Альберт Лиханов - Семейные обстоятельства
Семен Абрамович облегченно вздохнул и как-то разом переменился. То он был злой, а то вдруг расплылся в улыбке и показал золотые зубы.
— Очень приятно познакомиться! — сказал он, подошел к маме и поздоровался с ней за руку. — Ну с вами мы знакомы. Общие, так сказать, знакомые… — весело кивнул он отцу и протянул руку Михаське: — Здравствуй, здравствуй, мальчик! Очень, очень приятно! — повторял Зальцер, похаживая по комнате. — Такие, знаете ли, контакты, как говорится, обоюдополезны и в наше время просто необходимы. Может, чайку…
Мама помотала головой, и Михаська заметил, как взглянул на нее отец, когда Зальцер отвернулся.
— Значит, туфельки? — сказал Зальцер. — Какие желаете? Обыденные, выходные, бальные? Впрочем, что ж нам скрываться — люди все свои!
Он подошел к пианино, оглянулся на дверь, спохватился, накинул крючок, хотя была еще одна дверь там, в коридорчике, а она уже на запоре, и открыл крышку пианино.
— Ну вот, выбирайте любые, ваш размер, — сказал он и начал доставать из лакированного пианино дамские туфли.
Он ставил их на стол, и скоро на столе вырос целый магазин. Каких только туфель тут не было! Серые с пуговкой на носке, белые, тоже с пуговкой. Были попроще и покрасивее. Михаська в свободное время заглядывал в магазины, полки там пустовали, а если и выбрасывали обувь, то по ордерам, а тут у одного человека столько сразу!
— Выбирайте, выбирайте! — повторил Зальцер, почему-то поглядывая на окно — А это самые изысканные, бальные лодочки. — Он поставил в центре стола туфли, сверкающие, как пианино. У них был высокий каблучок, а спереди по носку проходила золотая строчка.
Мама охнула. Глаза у нее давно уже загорелись, сразу, как только Зальцер стал доставать туфли из пианино. А тут она прямо охнула.

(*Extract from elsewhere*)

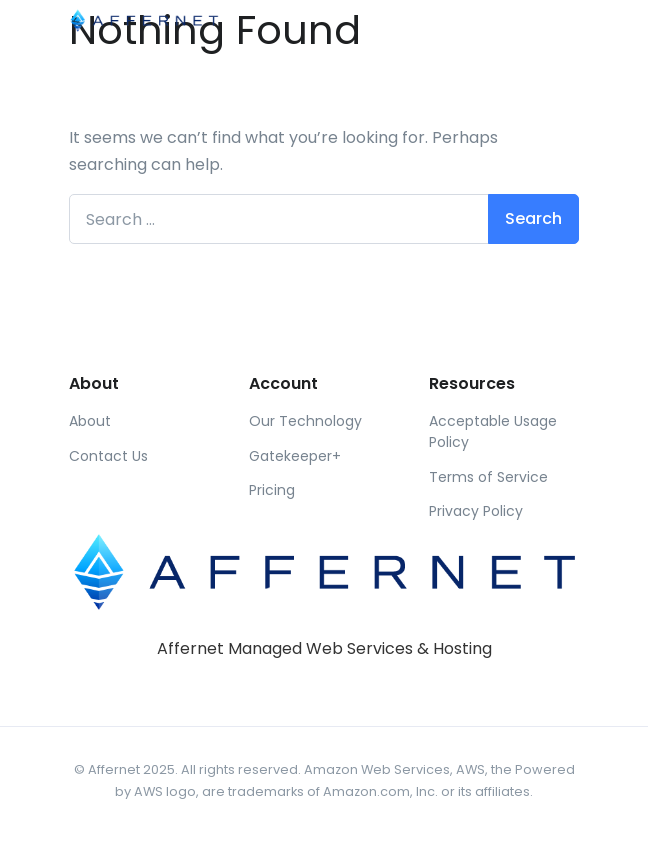  Describe the element at coordinates (108, 456) in the screenshot. I see `Contact Us` at that location.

— Как из сказки, правда? — оживленно спрашивал Зальцер. — Как из сказки! Помните Золушкины башмачки?
Михаська помнил Золушкины башмачки, но ведь те были хрустальные, прозрачные, а эти черные, хоть и блестят.
— Нравятся? — спросил Зальцер у мамы.
Впрочем, зря он спрашивал, это и так видно было.
— Ну берите, — сказал он. — Ваши. Я вам дарю.
Мама охнула еще раз, замотала головой; и отец тоже запротестовал, вытащил из кармана деньги и начал отсчитывать.
— Ну что вы! — воскликнул вдруг Зальцер, сердясь. — Право, как маленькие. Что вы в этом нашли? Я дарю, так и вы потом когда-нибудь отблагодарите. Мы — вам, вы — нам. Ясное дело, не с бухты-барахты. Думаю, мы с вами подружились напрочно?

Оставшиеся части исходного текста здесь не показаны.